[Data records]
---
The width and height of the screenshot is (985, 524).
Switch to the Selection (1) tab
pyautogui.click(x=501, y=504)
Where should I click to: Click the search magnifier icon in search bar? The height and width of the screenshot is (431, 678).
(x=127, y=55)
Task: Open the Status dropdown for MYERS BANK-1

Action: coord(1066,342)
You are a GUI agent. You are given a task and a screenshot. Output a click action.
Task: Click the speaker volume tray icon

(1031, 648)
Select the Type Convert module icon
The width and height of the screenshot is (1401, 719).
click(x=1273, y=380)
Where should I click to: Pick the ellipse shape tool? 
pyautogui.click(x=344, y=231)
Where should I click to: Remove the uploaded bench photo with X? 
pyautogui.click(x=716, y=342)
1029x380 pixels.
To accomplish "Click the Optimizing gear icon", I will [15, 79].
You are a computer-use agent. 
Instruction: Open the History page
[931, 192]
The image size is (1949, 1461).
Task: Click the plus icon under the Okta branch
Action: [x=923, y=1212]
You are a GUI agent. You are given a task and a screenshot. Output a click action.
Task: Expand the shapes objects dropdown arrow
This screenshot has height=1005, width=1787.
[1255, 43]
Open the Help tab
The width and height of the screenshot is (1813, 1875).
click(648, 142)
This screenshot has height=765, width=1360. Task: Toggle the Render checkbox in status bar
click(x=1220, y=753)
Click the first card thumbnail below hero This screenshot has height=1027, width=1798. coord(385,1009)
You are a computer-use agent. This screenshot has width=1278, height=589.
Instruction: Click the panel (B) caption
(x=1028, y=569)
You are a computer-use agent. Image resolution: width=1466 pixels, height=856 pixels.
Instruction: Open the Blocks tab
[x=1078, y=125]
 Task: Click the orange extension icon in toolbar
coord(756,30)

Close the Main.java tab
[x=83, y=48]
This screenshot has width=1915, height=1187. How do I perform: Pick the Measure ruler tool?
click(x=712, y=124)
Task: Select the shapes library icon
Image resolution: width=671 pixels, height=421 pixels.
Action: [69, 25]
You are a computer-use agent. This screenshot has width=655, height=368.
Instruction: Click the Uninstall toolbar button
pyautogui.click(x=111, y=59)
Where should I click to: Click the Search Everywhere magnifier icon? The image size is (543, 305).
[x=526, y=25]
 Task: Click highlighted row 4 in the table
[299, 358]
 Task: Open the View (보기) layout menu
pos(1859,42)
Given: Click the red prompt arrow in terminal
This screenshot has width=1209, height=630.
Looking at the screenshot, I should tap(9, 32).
---
## WHAT YOU WILL DO
Transcribe each record shown above, exactly.

## YOUR SOLUTION
The width and height of the screenshot is (985, 524).
Switch to the Selection (1) tab
pyautogui.click(x=501, y=504)
Where should I click to: Click the search magnifier icon in search bar? The height and width of the screenshot is (431, 678).
(x=127, y=55)
Task: Open the Status dropdown for MYERS BANK-1

Action: coord(1066,342)
You are a GUI agent. You are given a task and a screenshot. Output a click action.
Task: Click the speaker volume tray icon

(1031, 648)
Select the Type Convert module icon
The width and height of the screenshot is (1401, 719).
click(x=1273, y=380)
Where should I click to: Pick the ellipse shape tool? 
pyautogui.click(x=344, y=231)
Where should I click to: Remove the uploaded bench photo with X? 
pyautogui.click(x=716, y=342)
1029x380 pixels.
To accomplish "Click the Optimizing gear icon", I will [15, 79].
You are a computer-use agent. 
Instruction: Open the History page
[931, 192]
The image size is (1949, 1461).
Task: Click the plus icon under the Okta branch
Action: [x=923, y=1212]
You are a GUI agent. You are given a task and a screenshot. Output a click action.
Task: Expand the shapes objects dropdown arrow
This screenshot has height=1005, width=1787.
[1255, 43]
Open the Help tab
The width and height of the screenshot is (1813, 1875).
click(648, 142)
This screenshot has height=765, width=1360. Task: Toggle the Render checkbox in status bar
click(x=1220, y=753)
Click the first card thumbnail below hero This screenshot has height=1027, width=1798. coord(385,1009)
You are a computer-use agent. This screenshot has width=1278, height=589.
Instruction: Click the panel (B) caption
(x=1028, y=569)
You are a computer-use agent. Image resolution: width=1466 pixels, height=856 pixels.
Instruction: Open the Blocks tab
[x=1078, y=125]
 Task: Click the orange extension icon in toolbar
coord(756,30)

Close the Main.java tab
[x=83, y=48]
This screenshot has width=1915, height=1187. How do I perform: Pick the Measure ruler tool?
click(x=712, y=124)
Task: Select the shapes library icon
Image resolution: width=671 pixels, height=421 pixels.
Action: [69, 25]
You are a computer-use agent. This screenshot has width=655, height=368.
Instruction: Click the Uninstall toolbar button
pyautogui.click(x=111, y=59)
Where should I click to: Click the Search Everywhere magnifier icon? The image size is (543, 305).
[x=526, y=25]
 Task: Click highlighted row 4 in the table
[299, 358]
 Task: Open the View (보기) layout menu
pos(1859,42)
Given: Click the red prompt arrow in terminal
This screenshot has width=1209, height=630.
Looking at the screenshot, I should tap(9, 32).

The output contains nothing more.